I am a long-time (25+ years) Excel user who is currently learning R. I am a Data Analyst by trade, and I also hold a Master’s degree in IT so I have a good understanding of programming concepts. I am still learning the R basics, but so far have seen nothing that can’t be done far more quickly and easily in Excel. After researching the advantages/disadvantages of R vs.

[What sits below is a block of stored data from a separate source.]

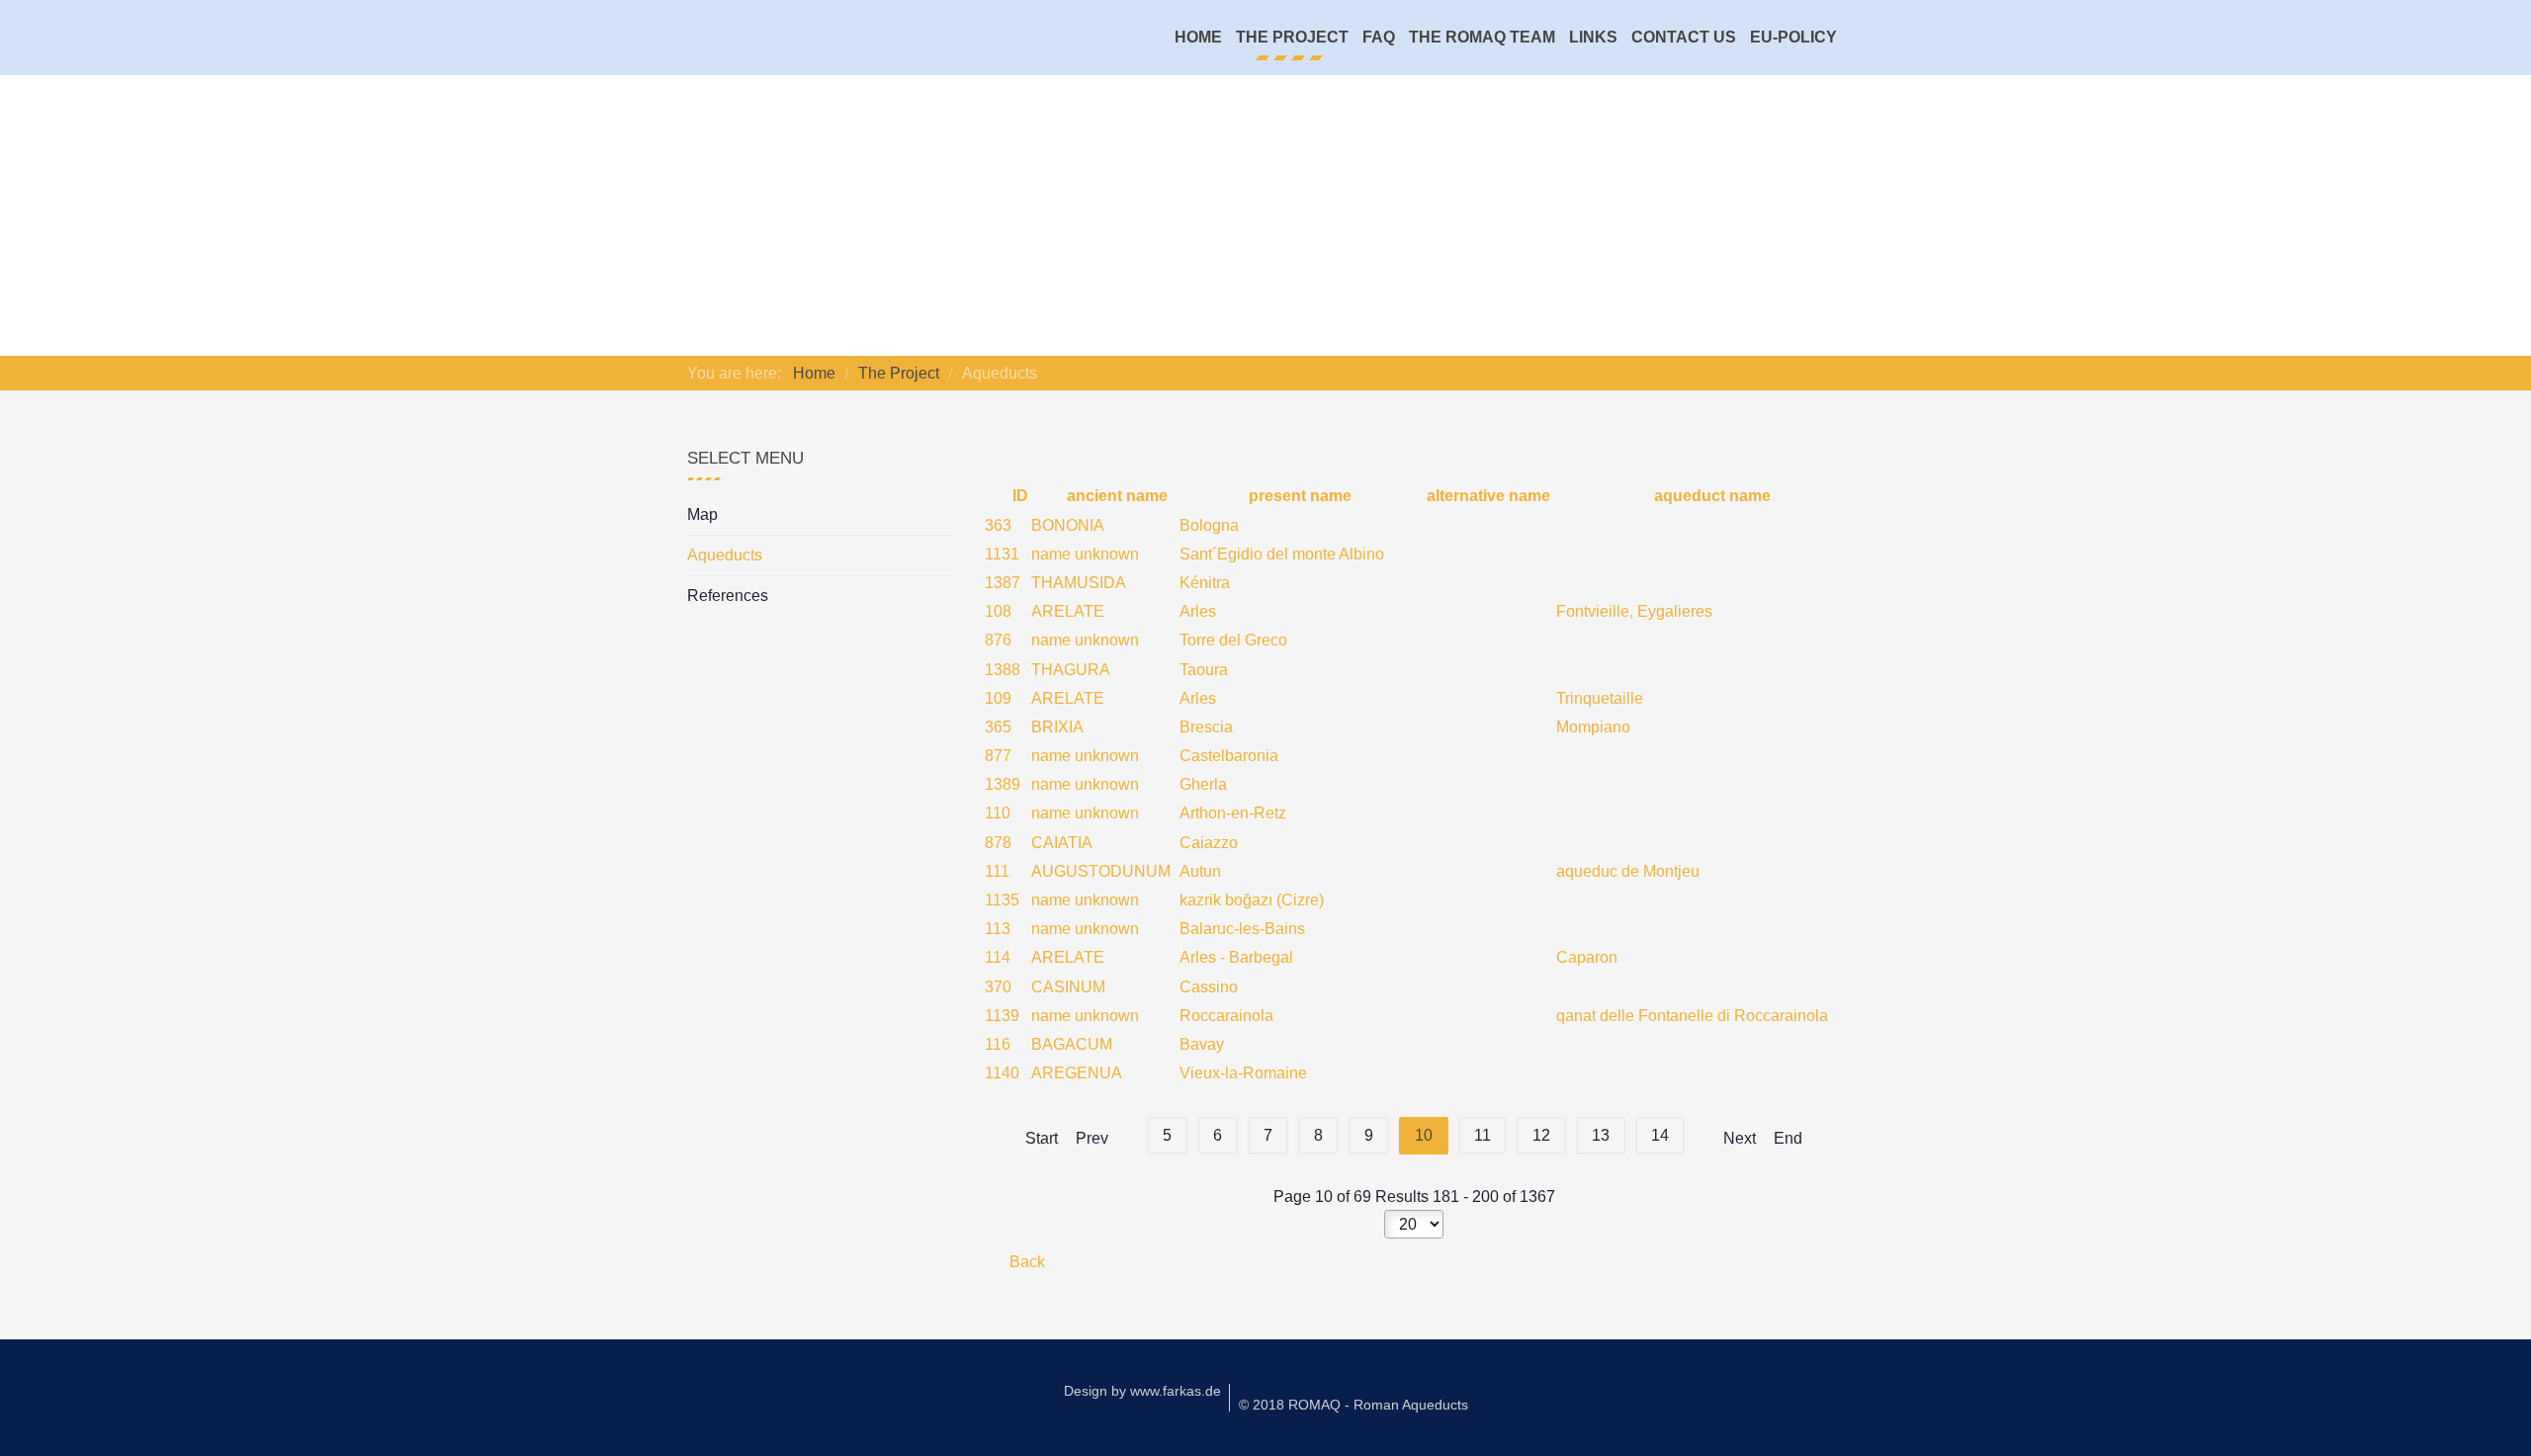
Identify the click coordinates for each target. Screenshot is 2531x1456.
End (1788, 1138)
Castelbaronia (1228, 755)
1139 (1002, 1015)
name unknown (1085, 554)
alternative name (1486, 495)
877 (998, 755)
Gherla (1203, 784)
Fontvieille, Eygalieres (1634, 611)
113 (997, 928)
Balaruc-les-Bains (1242, 928)
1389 (1002, 784)
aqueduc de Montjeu (1628, 871)
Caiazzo (1208, 842)
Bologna (1209, 525)
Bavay (1201, 1044)
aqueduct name (1710, 495)
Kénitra (1204, 582)
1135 (1002, 900)
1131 (1002, 554)
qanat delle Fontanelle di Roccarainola (1692, 1015)
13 (1601, 1135)
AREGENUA (1076, 1073)
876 (998, 640)
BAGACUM (1071, 1044)
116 (997, 1044)
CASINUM (1068, 987)
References (727, 595)
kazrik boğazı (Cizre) (1251, 900)
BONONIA (1067, 525)
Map (702, 514)
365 (998, 727)
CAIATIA (1061, 842)
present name (1298, 495)
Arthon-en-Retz (1232, 813)
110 (997, 813)
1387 (1002, 582)
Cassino (1208, 987)
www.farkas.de (1175, 1391)
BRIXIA (1057, 727)
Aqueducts (724, 555)
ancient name (1115, 495)
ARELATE (1067, 611)
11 (1482, 1135)
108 (998, 611)
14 (1660, 1135)
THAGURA (1070, 669)
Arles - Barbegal (1236, 957)
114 (997, 957)
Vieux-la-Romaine (1243, 1073)
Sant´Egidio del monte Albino (1281, 554)
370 (998, 987)
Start (1041, 1138)
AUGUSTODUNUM (1101, 871)
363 (998, 525)
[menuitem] (1198, 37)
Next (1739, 1138)
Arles (1197, 611)
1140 (1002, 1073)
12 (1541, 1135)
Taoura (1203, 669)
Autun (1200, 871)
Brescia (1206, 727)
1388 (1002, 669)
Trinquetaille (1599, 698)
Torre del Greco (1233, 640)
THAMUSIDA (1078, 582)
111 (997, 871)
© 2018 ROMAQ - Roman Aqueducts (1353, 1405)
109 (998, 698)
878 (998, 842)
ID (1017, 495)
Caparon (1586, 957)
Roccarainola (1226, 1015)
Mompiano (1593, 727)
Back (1025, 1261)
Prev (1092, 1138)
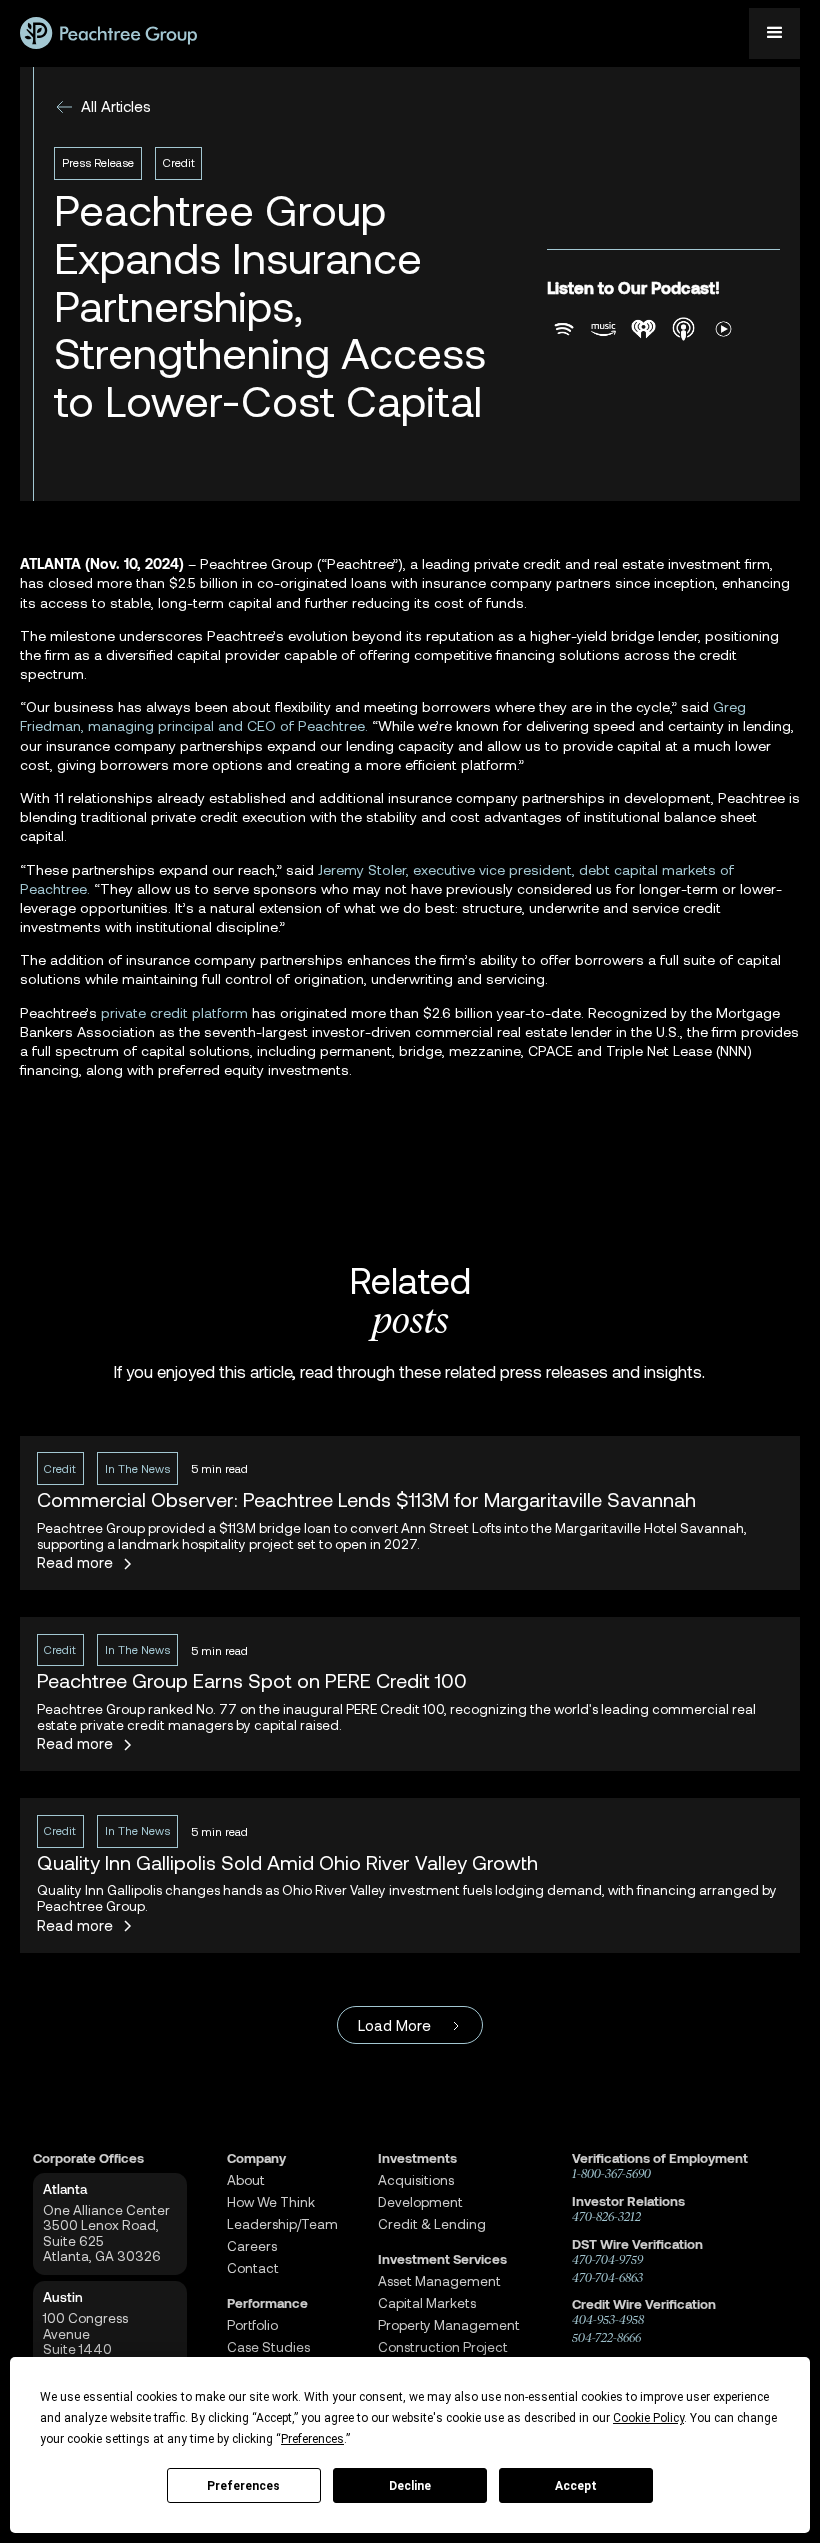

Excel, those who lean towards R always overlook a critical piece of the puzzle when listing the drawbacks of Excel: Power Query (known as “Get & Transform” in Excel 2016 and later). Power Query allows you to create repeatable scripts using a point-and-click process. Write once, run repeatedly. You can also segregate the source data from your reports, pivot tables, charts, etc., so there’s no risk of your end users mucking about in the original data. If you use Excel extensively but you aren’t familiar with Power Query, get yourself a good book on the topic or take an online course straight away. It will forever change how you use Excel and interact with data. You’ll thank me someday, trust me. Want even more capabilities?
I should add that today there is a much higher limit on the size of the dataset you can work with in Excel using Power Query and/or Power Pivot. I’ve worked with tens of millions of rows of data in Power Query without noticeable performance issues. I’ve also created “live” connections to databases containing billions of records (Hadoop, ERP systems, etc.)
Anyone who thinks they can’t work with large datasets in Excel is still stuck in the “old school” ways of thinking. Microsoft has made massive strides in this area in recent years, so if you’re not aware of these new Power tools you really should avail yourself of them to see how they can totally transform the way you work with data in Excel.